Commissioner Cooley and others raised concerns the city's streets and stormwater work is understaffed and that the proposed budget adds only a small number of positions relative to demand. City Manager Dale Martin said the proposed budget increases city staff from 76 to about 112 positions over two years and that some hires are phased and allocated across funds. Martin and Facilities Director Jennifer (Jen) said additional equipment and a modest number of additional field staff would materially increase the department's capacity.
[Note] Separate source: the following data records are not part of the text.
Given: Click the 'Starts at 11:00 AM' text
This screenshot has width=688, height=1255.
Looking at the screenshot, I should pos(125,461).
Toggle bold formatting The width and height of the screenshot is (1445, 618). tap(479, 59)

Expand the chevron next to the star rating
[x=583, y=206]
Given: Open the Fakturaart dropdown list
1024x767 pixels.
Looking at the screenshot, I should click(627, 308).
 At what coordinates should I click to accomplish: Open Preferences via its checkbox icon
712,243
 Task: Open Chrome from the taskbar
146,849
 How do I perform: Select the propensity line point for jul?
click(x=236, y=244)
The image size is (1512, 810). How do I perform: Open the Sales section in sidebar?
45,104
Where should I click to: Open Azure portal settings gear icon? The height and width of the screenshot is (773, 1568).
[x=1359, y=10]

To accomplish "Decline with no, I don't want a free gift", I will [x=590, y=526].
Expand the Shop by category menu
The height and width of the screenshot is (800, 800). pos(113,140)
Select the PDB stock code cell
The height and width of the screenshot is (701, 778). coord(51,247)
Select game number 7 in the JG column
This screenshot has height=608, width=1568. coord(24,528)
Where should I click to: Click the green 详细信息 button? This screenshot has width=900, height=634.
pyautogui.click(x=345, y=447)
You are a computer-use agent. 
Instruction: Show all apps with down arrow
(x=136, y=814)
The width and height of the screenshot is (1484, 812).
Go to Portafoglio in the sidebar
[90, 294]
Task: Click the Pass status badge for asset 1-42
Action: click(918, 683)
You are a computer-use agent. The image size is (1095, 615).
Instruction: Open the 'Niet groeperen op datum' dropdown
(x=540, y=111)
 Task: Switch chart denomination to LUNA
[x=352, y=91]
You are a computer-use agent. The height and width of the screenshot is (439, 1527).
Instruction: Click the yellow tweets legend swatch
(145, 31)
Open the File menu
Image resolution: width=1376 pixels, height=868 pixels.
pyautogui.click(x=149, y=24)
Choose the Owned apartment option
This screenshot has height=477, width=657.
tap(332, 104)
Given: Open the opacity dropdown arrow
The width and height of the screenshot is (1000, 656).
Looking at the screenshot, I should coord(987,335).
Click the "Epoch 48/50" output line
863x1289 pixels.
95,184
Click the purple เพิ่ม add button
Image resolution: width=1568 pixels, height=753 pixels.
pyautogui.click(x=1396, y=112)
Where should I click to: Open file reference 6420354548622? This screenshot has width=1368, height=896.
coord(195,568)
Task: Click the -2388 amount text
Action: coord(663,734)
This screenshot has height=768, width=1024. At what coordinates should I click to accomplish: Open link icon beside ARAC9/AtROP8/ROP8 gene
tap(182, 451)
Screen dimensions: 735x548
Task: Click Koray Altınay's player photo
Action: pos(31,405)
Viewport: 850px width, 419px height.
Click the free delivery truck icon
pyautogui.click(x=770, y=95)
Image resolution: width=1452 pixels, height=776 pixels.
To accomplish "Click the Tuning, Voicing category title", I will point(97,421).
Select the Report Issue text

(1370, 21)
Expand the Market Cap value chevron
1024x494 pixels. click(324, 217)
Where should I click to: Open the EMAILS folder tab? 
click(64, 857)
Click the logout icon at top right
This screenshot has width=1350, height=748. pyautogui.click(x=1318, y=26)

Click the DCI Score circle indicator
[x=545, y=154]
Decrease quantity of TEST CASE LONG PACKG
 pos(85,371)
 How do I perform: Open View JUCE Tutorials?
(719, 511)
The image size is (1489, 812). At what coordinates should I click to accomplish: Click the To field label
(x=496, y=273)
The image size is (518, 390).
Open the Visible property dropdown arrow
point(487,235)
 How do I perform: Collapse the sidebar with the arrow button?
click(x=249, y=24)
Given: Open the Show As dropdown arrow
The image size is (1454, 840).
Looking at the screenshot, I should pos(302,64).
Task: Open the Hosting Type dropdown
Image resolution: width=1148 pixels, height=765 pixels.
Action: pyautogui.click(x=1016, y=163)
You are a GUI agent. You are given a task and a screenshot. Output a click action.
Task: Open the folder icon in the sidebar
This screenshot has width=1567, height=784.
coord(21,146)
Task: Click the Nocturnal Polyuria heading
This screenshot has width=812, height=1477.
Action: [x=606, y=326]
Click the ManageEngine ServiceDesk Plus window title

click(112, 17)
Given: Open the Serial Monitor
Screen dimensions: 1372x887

On stormwater specifically, commissioners reviewed a city-commissioned stormwater analysis that listed roughly $43 million in potential projects. Staff noted those large capital projects cannot be fully covered by modest fee increases; commissioners discussed prioritizing small, high-impact maintenance and using alternative funding sources (infrastructure surtax receipts or developer contributions) if available. The commission asked staff to prepare a plan that identifies: which maintenance items can be completed with current budgeted funds, whether a new dedicated stormwater position (and related equipment) could be funded from the stormwater enterprise fee, and how one-time receipts (for example, a possible near-term developer payment) might be applied to stormwater capital projects.

There was no formal vote to raise stormwater rates at the meeting; the sanitation and stormwater fees were discussed under a 2008 ordinance that requires a formulaic sanitary fee adjustment of 2.25%. Several commissioners instructed staff to present options for reallocating or reprioritizing hires and capital projects before final budget action.